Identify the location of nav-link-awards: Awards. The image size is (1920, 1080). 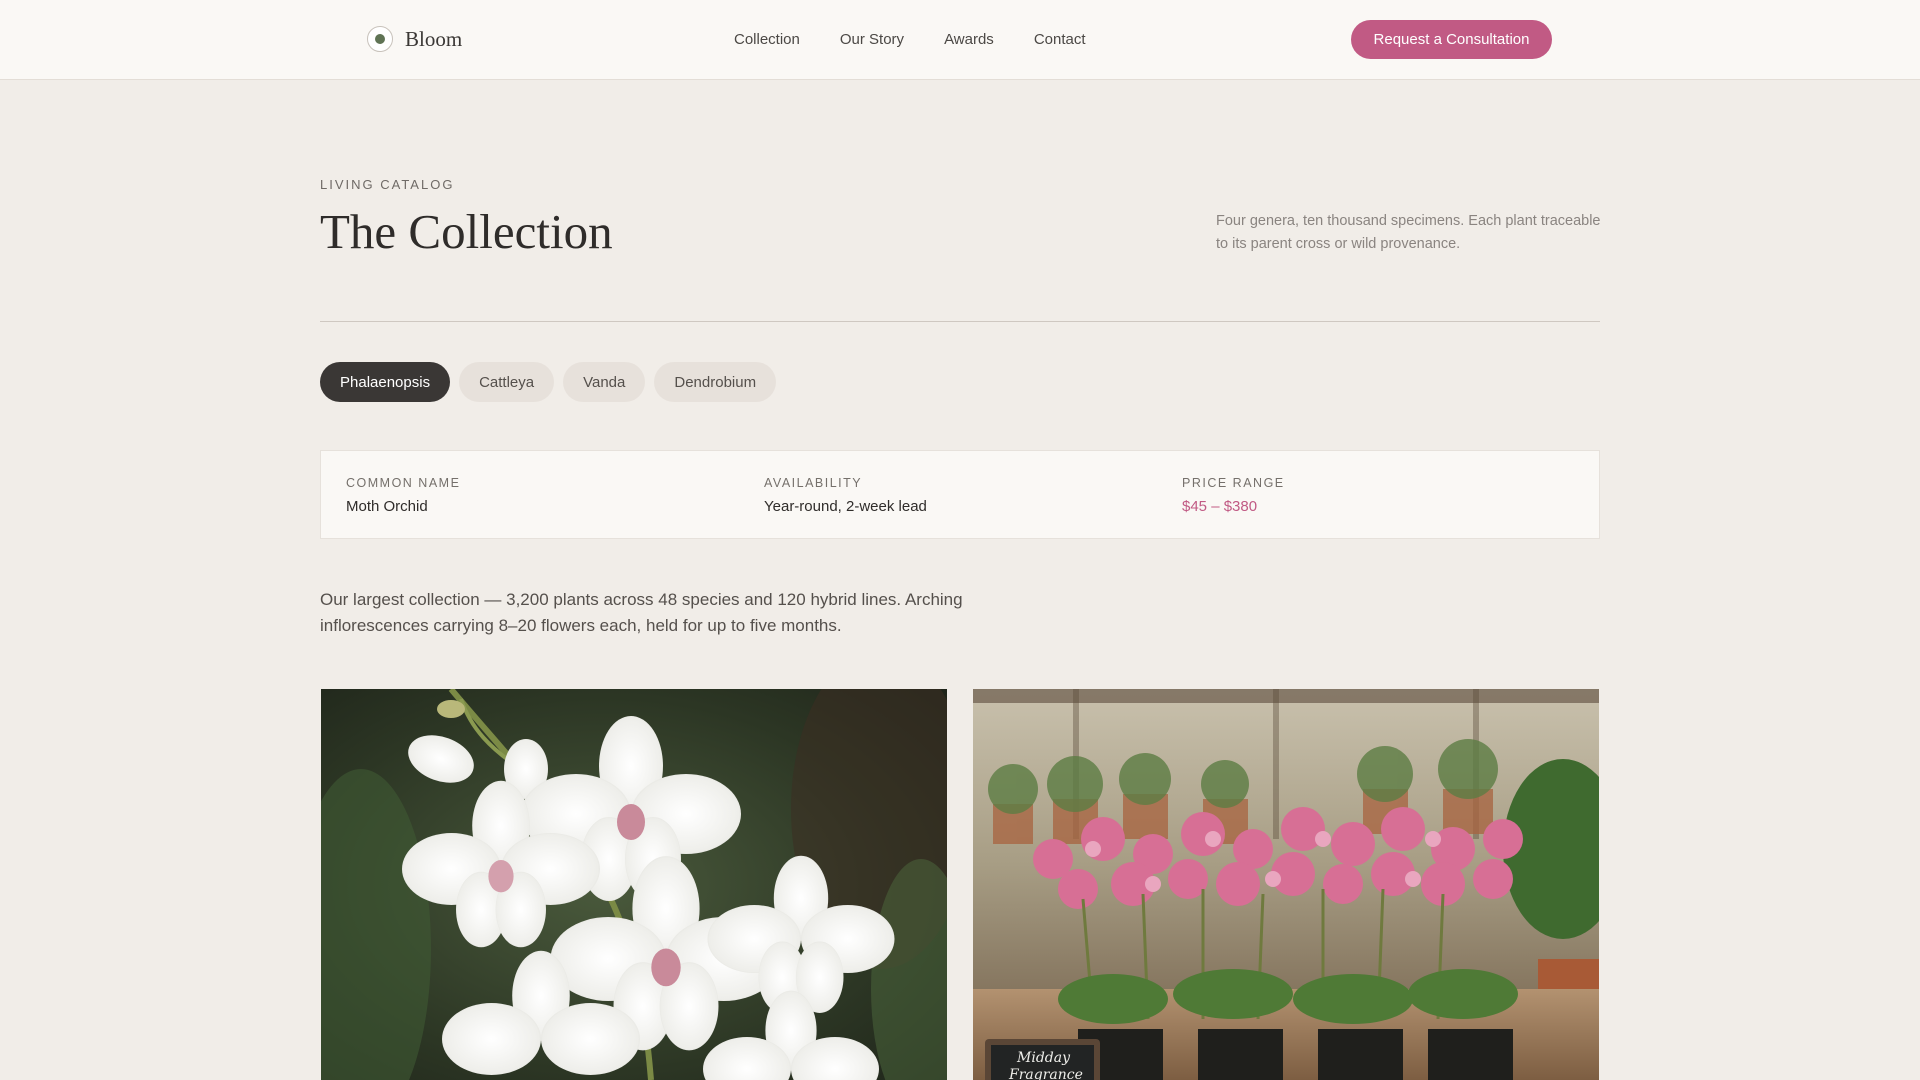
(969, 40).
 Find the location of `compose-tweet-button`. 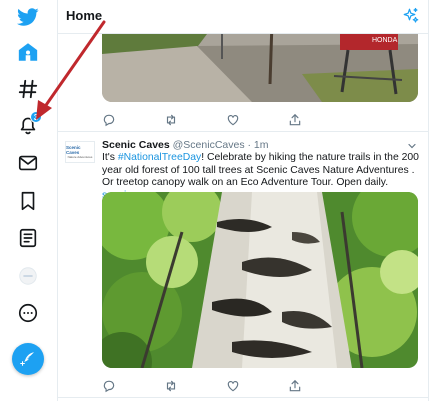

compose-tweet-button is located at coordinates (28, 359).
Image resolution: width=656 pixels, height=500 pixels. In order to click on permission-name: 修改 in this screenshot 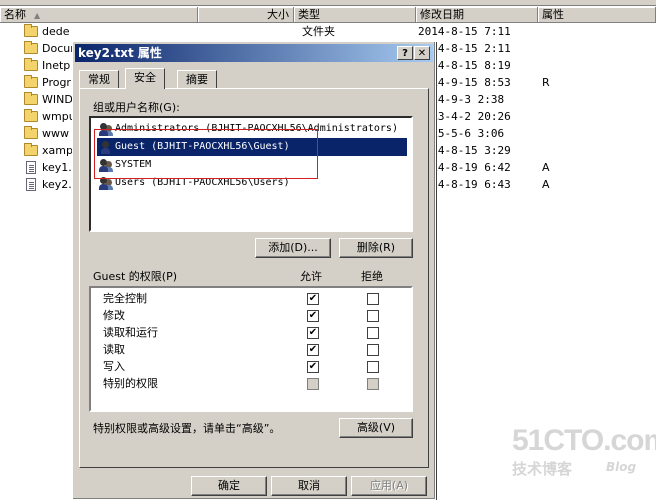, I will do `click(114, 316)`.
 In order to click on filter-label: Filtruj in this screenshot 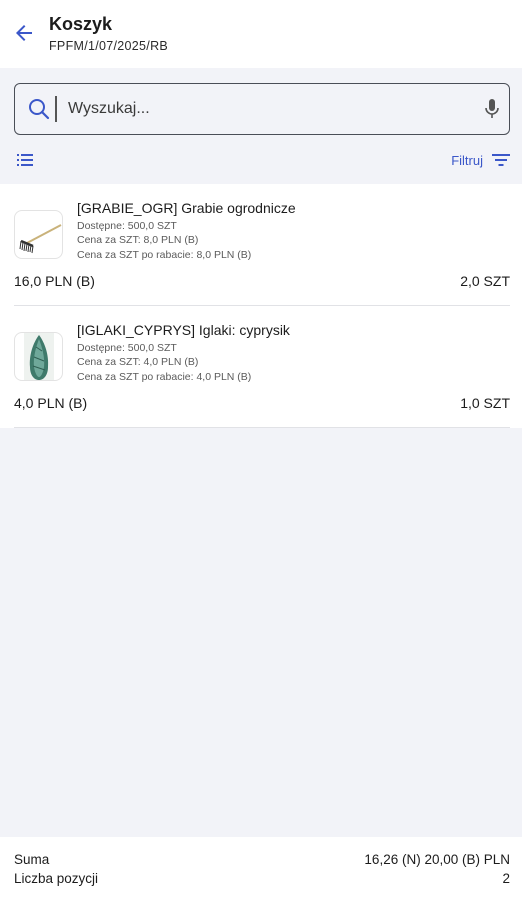, I will do `click(467, 160)`.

**WHAT THE TASK ASKS**
Return the records word for word, from the start through the line that contains "compose-tweet-button is located", and leave the pictures out.

**OUTPUT OF THE EXERCISE**
Identify the location of nav-link-awards: Awards. The image size is (1920, 1080). 
(969, 40).
 Find the location of `compose-tweet-button`. 

compose-tweet-button is located at coordinates (28, 359).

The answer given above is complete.